— start DATA EXTRACT —

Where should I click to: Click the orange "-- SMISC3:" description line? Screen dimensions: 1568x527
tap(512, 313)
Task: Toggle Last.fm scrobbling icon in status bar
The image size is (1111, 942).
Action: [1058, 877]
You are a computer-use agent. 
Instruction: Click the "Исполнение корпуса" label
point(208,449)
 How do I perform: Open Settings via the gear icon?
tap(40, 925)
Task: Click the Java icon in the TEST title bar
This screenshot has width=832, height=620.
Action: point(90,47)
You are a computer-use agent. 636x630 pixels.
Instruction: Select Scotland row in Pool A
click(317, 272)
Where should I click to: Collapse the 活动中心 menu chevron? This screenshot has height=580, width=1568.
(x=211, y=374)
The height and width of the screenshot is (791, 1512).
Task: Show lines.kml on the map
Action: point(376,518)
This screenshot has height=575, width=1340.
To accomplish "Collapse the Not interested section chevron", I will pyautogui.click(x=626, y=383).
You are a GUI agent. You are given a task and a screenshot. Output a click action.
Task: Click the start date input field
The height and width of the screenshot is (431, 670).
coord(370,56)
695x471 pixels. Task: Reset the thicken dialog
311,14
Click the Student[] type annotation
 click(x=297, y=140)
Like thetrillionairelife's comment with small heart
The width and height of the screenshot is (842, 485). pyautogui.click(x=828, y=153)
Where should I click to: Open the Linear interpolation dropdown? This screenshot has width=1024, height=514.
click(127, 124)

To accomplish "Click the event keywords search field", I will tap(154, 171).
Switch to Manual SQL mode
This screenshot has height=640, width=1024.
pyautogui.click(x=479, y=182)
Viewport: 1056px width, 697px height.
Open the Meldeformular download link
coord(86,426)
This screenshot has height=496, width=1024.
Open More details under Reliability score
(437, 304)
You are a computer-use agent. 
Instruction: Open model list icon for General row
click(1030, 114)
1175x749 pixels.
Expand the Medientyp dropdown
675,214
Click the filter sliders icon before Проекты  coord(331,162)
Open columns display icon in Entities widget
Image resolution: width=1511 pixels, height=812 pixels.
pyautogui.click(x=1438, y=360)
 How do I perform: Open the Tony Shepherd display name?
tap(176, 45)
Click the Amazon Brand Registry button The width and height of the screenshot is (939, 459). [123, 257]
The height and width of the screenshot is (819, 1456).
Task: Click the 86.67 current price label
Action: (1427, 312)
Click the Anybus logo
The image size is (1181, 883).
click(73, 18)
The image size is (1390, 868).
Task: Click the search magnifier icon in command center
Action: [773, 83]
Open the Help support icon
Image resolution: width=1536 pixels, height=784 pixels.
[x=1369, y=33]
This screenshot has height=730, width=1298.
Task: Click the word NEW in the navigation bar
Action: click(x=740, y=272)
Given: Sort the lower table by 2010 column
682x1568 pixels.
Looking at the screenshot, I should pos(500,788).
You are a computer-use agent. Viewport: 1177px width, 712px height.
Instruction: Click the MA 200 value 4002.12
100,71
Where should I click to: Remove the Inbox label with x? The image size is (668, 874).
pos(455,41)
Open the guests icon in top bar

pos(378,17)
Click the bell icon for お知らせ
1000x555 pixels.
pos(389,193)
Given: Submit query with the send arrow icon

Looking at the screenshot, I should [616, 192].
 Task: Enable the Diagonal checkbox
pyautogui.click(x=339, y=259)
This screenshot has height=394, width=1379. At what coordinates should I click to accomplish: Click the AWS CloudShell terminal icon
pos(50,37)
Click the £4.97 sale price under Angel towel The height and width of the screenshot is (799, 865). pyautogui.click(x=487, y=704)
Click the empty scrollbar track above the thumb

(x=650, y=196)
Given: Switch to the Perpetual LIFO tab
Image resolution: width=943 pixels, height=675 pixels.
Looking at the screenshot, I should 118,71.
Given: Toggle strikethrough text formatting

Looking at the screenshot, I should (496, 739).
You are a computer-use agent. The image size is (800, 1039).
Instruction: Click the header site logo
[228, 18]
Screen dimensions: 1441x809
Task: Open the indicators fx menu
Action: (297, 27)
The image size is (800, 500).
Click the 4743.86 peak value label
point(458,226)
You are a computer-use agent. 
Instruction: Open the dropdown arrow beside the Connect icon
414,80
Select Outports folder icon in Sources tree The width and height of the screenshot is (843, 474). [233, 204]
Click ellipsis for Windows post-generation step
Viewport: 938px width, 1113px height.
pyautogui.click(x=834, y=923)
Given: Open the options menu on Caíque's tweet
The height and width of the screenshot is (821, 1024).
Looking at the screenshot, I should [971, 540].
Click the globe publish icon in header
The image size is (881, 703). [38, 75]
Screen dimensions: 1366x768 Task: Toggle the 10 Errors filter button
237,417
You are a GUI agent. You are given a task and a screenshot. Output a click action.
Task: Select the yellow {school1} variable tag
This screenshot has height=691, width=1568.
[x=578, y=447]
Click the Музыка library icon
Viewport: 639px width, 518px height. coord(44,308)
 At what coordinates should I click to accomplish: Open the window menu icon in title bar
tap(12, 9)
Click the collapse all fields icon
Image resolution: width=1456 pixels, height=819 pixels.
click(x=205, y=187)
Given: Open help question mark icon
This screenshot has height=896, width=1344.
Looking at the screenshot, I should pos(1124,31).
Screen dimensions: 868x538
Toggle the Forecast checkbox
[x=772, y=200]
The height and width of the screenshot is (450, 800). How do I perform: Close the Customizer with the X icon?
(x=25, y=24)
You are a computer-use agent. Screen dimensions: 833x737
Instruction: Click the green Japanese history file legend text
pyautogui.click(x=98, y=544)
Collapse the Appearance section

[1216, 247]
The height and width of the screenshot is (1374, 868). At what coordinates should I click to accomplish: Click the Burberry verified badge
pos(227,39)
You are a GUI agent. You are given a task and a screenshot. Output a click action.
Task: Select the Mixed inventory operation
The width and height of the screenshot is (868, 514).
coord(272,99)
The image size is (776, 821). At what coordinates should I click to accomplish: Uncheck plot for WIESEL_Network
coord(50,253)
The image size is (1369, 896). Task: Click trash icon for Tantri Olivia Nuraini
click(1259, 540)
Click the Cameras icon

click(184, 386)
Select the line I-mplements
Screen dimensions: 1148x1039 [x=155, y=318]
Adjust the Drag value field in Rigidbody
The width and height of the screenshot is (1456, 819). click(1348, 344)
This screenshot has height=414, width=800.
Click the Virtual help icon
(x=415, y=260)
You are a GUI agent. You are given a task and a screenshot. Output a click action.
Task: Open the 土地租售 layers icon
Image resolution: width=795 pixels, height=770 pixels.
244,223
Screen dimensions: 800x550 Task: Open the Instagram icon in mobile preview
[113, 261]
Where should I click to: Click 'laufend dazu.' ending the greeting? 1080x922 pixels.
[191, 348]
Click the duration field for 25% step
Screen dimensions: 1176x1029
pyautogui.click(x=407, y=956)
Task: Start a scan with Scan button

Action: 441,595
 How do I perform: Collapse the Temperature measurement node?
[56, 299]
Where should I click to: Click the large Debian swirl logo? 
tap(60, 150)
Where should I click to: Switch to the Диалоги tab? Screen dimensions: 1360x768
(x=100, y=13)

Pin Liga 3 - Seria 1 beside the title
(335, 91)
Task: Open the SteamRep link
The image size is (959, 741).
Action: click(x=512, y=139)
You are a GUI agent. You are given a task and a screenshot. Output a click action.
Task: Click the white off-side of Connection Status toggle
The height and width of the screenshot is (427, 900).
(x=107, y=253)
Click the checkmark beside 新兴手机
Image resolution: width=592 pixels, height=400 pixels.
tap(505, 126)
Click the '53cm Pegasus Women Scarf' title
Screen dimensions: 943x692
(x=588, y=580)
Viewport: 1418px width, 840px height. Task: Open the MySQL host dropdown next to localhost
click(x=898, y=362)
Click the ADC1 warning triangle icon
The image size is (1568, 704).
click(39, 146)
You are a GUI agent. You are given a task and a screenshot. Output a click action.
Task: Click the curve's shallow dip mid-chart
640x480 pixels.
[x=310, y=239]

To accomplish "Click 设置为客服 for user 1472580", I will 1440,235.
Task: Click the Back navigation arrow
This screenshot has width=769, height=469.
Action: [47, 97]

— end DATA EXTRACT —

__SET EXERCISE__:
Give the entries above as a JSON list of strings, one string per line, from the first line through the line containing "click(x=297, y=140)", with both ends included and blank lines omitted.

__FINISHED EXERCISE__:
[
  "Where should I click to: Click the orange \"-- SMISC3:\" description line? Screen dimensions: 1568x527",
  "tap(512, 313)",
  "Task: Toggle Last.fm scrobbling icon in status bar",
  "The image size is (1111, 942).",
  "Action: [1058, 877]",
  "You are a computer-use agent. ",
  "Instruction: Click the \"Исполнение корпуса\" label",
  "point(208,449)",
  " How do I perform: Open Settings via the gear icon?",
  "tap(40, 925)",
  "Task: Click the Java icon in the TEST title bar",
  "This screenshot has width=832, height=620.",
  "Action: point(90,47)",
  "You are a computer-use agent. 636x630 pixels.",
  "Instruction: Select Scotland row in Pool A",
  "click(317, 272)",
  "Where should I click to: Collapse the 活动中心 menu chevron? This screenshot has height=580, width=1568.",
  "(x=211, y=374)",
  "The height and width of the screenshot is (791, 1512).",
  "Task: Show lines.kml on the map",
  "Action: point(376,518)",
  "This screenshot has height=575, width=1340.",
  "To accomplish \"Collapse the Not interested section chevron\", I will pyautogui.click(x=626, y=383).",
  "You are a GUI agent. You are given a task and a screenshot. Output a click action.",
  "Task: Click the start date input field",
  "The height and width of the screenshot is (431, 670).",
  "coord(370,56)",
  "695x471 pixels. Task: Reset the thicken dialog",
  "311,14",
  "Click the Student[] type annotation",
  " click(x=297, y=140)"
]